Georgia man to be tried for beating deaths of 8

SAVANNAH, Ga. - Police found the eight victims inside the cramped mobile home they shared, each beaten bloody with some type of blunt weapon. Now prosecutors are seeking the death penalty for a 25-year-old man charged with single-handedly killing them all.

"My whole family is dead!" a frantic Guy Heinze Jr. cried in the 911 call that alerted police to the crime in the port city of Brunswick. Six days later, investigators charged him with murder.

Heinze is scheduled to stand trial more than four years after the Aug. 29, 2009, slayings stunned the coastal community 60 miles south of Savannah and made headlines across the nation. Attorneys plan to seat a jury Tuesday after spending three weeks questioning potential jurors in the highly publicized case. Opening statements from lawyers on both sides will follow. The trial is expected to last at least two weeks.

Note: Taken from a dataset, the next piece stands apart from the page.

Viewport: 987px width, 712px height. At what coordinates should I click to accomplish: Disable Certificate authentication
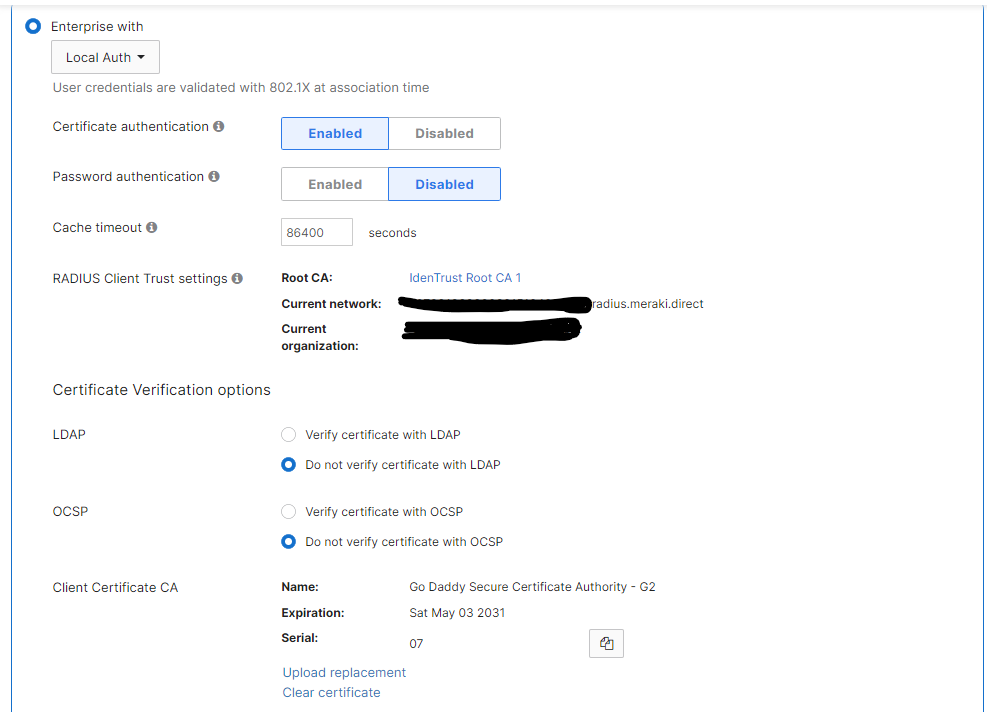(x=444, y=134)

Testimony in the case should answer questions police and prosecutors have refused to discuss for years. How could one person kill so many people with no one managing to escape? And why would Heinze so violently slay some of the people considered closest to him?

One victim was the suspect's father, 45-year-old Guy Heinze Sr. The father and son were among 10 people living in a single-wide trailer Rusty Toler rented, paying $405 a month at the New Hope Plantation Mobile Home Park. Managers of the park said Toler had taken in the Heinzes as well as several family members who had fallen on hard times.

Toler, 44, was killed along with his four children: Chrissy Toler, 22; Russell D. Toler Jr., 20; Michael Toler, 19; and Michelle Toler, 15. Also slain was the elder Toler's sister, Brenda Gail Falagan, 49, and Joseph L. West, the 30-year-old boyfriend of Chrissy Toler. Her 3-year-old son, Byron Jimerson Jr., was seriously injured in the attack but ended up the sole survivor.

Heinze has pleaded not guilty. Both his grandfather and younger brother have questioned how Heinze alone could have clubbed eight people to death. Clint Rowe, an uncle by marriage to the four slain Toler children, said after their funeral that Heinze "was part of the family," even if he wasn't related to the Tolers by blood.

A neighbor called 911 the morning after the slayings and handed the phone to Heinze, who sounds distraught as he says he found the battered bodies after returning home from a night out.

"It looks like they've been beaten to death. I don't know what to do, man," Heinze says on the recording. His voice becomes frantic when he discovers Michael Toler, who has Down syndrome, badly injured but clinging to life.

"Michael's alive, tell them to hurry!" Heinze can be heard yelling on the 911 recording. "He's beat up! His face is smashed in!"

Michael Toler died from his injuries at a hospital the next day.

Authorities have never given a motive for the killings. But Heinze's defense lawyers said in a June court filing they suspect prosecutors may argue that a dispute over drugs triggered the carnage.

"There are witnesses who may testify that there was extensive drug use among members of the household and that Joe West was involved in the sale of illegal drugs," Heinze's lawyers wrote. "Evidence will likely be offered that on the night of the murders, Guy Heinze bought drugs from Joe West."